Sebab-sebab anak malu dari pergaulan dapat bersumber dari faktor kecacatan fisik, adanya kekurangan yang terdapat di dalam diri, timbulnya lintasan pikiran yang menggambarkan diri rendah, dan adanya angan-angan yang tidak tercapai.

Anak pemalu dari pergaulan perlu segera diatasi. Adapun cara mengatasi anak yang pemalu dari pergaulan dapat dilakukan sebagai berikut: (1) kenalilah apa yang membuat diri kira rendah diri atau minder, (2) kontrollah lintasan-lintasan pikiran kita, dan (3) hentikan angan-angan yang berlebihan.

  1. 1.      Identifikasi Masalah

Dalam langkah ini, saya berusaha untuk mencari penyebab utama masalah yang sedang dihadapi si anak. Suatu ketika misalnya, saat Bu Aida sedang menyuruh ia bernyanyi di depan kelas tiba-tiba Astoria tidak mau dan malah berdiam diri di tempat duduknya sambil menundukan kepalanya. Apa yang ditunjukkan Astoria ini berlainan hal dengan saat ia bermain bersama Mamanya.

Saat di rumah, menurut pengasuhnya anak ini senang sekali menyendiri dan melakukan sesuatu di dalam kamarnya, dan bahkan anak ini sangat cengeng sekali. Perasaan malu adalah perasaan gelisah yang dialami seseorang terhadap pandangan orang lain atas dirinya. Ada yang mengartikannya sebagai sesuatu yang “aneh”, “hati-hati”, “curiga” dan sebagainya.

Untuk mengidentifikasi permasalahan yang muncul secara lebih jelas dan benar adanya, maka penulis melakukan observasi terlihat dari hasilnya sebagai berikut ini :

(terlampir)

 

Hal tersebut dilakukan sebagai langkah awal untuk mengumpulkan berbagai informasi dan data yang terkait dengan permasalahan yang saat ini sedang dialami Astoria.

  1. 2.      Analisis Masalah

Dalam  langkah ini dimaksudkan untuk mengetahui, apakah sikap tersebut bersifat menetap atau terus menerus timbul pada diri anak atau bersifat insidental?. Pada contoh anak semacam Astoria ini, penulis juga guru utamanya perlu melakukan pengkajian lebih mendalam lagi terkait juga dengan psikomotoriknya, ketrampilan berbahasanya juga hasil karya dari si anak tersebut.

Dan beberapa waktu yang lalu, penulis juga sudah mencoba melakukan perbincangan terkait hal-hal yang mendasari masalahnya seperti berikut :

Interviewer      : “ Pagi, Astoria? Apa kamu sedang sakit, nak?”
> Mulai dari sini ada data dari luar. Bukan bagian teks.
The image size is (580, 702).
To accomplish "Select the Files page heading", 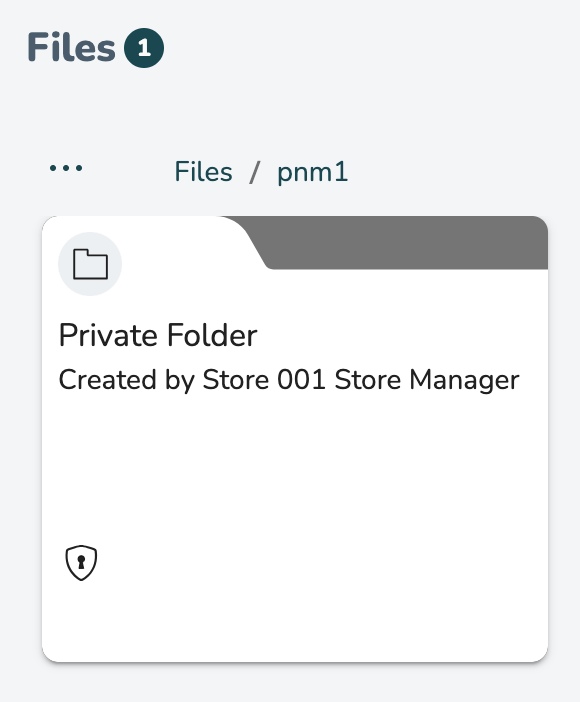I will point(71,47).
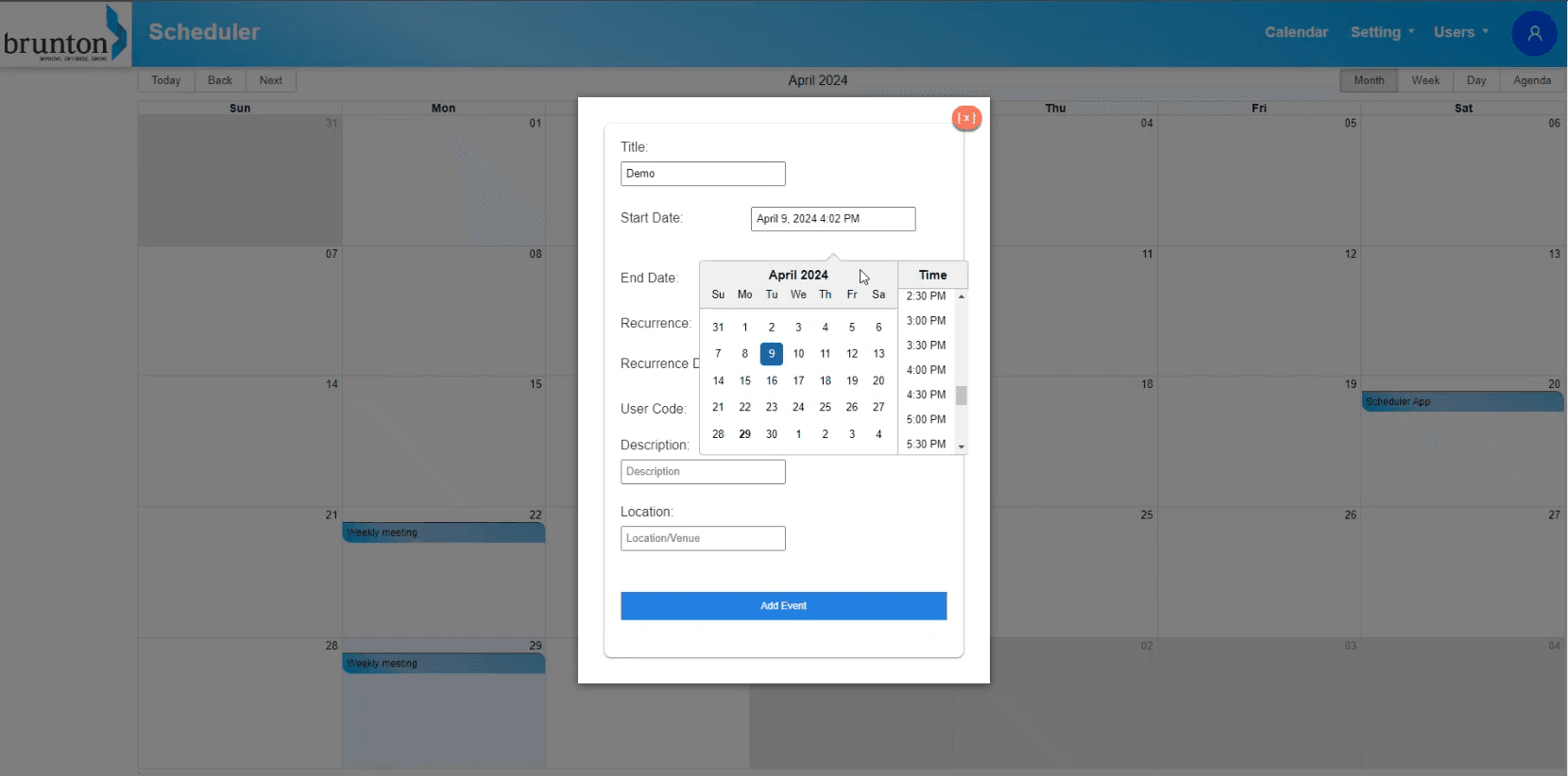The image size is (1568, 776).
Task: Open the Scheduler App event on Saturday
Action: click(1461, 402)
Astoria                         : (menggeleng sembari mengerutkan dahinya)

Interviewer      : “ Lalu, kenapa tadi waktu di kelas kamu tidak mau bernyanyi di depan teman-temanmu? Kalau saya minta Astor menyanyi di depan saya mau ya sayang?”

Astoria             : (hanya menganggukkan kepala dan melempar senyum)

Interviewer      : “ Boleh Ibu minta untuk Astoria bernyanyi ‘Balonku’ ?”

Astoria             : (ia bernyanyi dan tetap mendekat pada saya dengan suara lembutnya yang lirih ).

Interviewer      : (bertepuk tangan). “Wah bagusnya, lain kali kamu harus seperti ini di depan teman-temanmu. Nanti kakak yang mendampingi ya sayang?”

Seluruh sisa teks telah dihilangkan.